L'alarmisme du FMI se base essentiellement sur le développement rapide de la production des gaz de schiste aux Etats-Unis (et bientôt en Europe) qui viennent concurrencer frontalement le gaz naturel dont l'Algérie est l'un des premiers exportateurs mondiaux. Le découplage entre les prix du gaz et ceux du pétrole est déjà une réalité sur le marché nord-américain, client traditionnel du GNL algérien, qui s'apprêterait à devenir exportateur de gaz. Les spécialistes s'accordent sur ce point : les gaz de schiste sont appelés à jouer un rôle croissant sur le marché mondial de l'énergie, les techniques et coûts d'exploitation étant stabilisés, à condition que les répercussions sur le milieu ambiant soient maîtrisées. Les enjeux pour l'Algérie sont cruciaux. L'Algérie, au 8ème rang des producteurs mondiaux, est l'un des plus importants fournisseurs principaux de gaz de l'Europe. Environ 49% des exportations de l'Algérie sont constituées de gaz naturel, 49% par les exportations de pétrole, les exportations hors-hydrocarbures se contentant des 2% résiduels. L'étude du FMI montre que les prix contractuels du gaz algérien sont restés stables – étant fixés sur la période des contrats à long terme - mais que les volumes d'exportation sont en deçà des prévisions. La forte contraction des prix des hydrocarbures et des exportations à la fin 2008 et début 2009 ont montré encore une fois la vulnérabilité macroéconomique de l'Algérie à une période prolongée de faible prix des hydrocarbures et de demande mondiale déprimée. En 2009, le solde budgétaire a enregistré son premier déficit en une décennie et l'excédent du compte courant a chuté pour ne représenter que 0,3 pour cent du PIB.

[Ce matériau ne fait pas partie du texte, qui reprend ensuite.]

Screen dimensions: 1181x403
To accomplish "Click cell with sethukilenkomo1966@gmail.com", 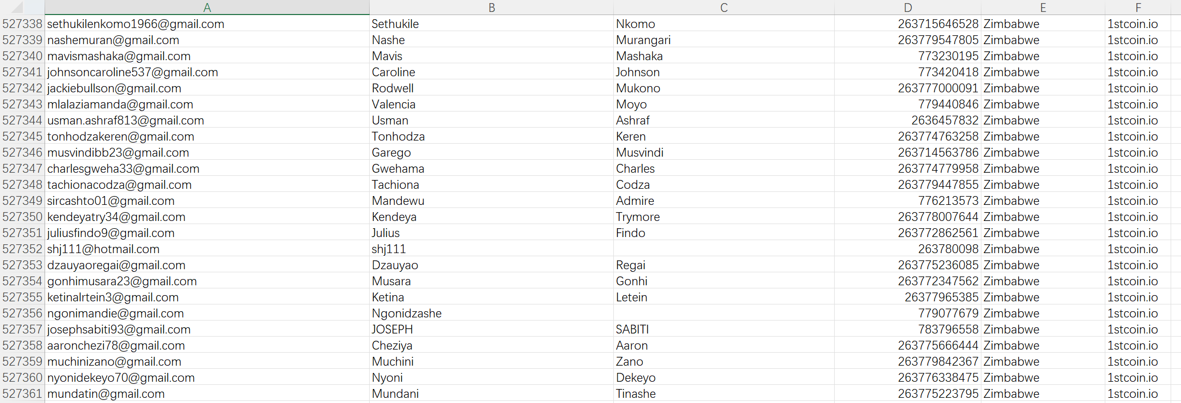I will click(x=136, y=24).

Sensibilité aux variations du marché global

La sensibilité de l'économie algérienne aux variations du marché global de l'énergie est exacerbée par la croissance de la production mondiale de gaz. Cette production a considérablement augmenté durant les vingt dernières années. À la seule exception de l'année 2009, la production mondiale a augmenté chaque année depuis 1990. Les producteurs dans les marchés émergents en dehors de l'ex-Union soviétique ont entraîné l'expansion de la production mondiale de gaz. Ces producteurs ont doublé leur part dans la production de gaz globale de 19 pour cent en 1990 à 39 pour cent en 2009. Les producteurs européens et non européens de l'OCDE (principalement les Etats-Unis et Canada) ont enregistré une baisse relative de leur part dans la production globale.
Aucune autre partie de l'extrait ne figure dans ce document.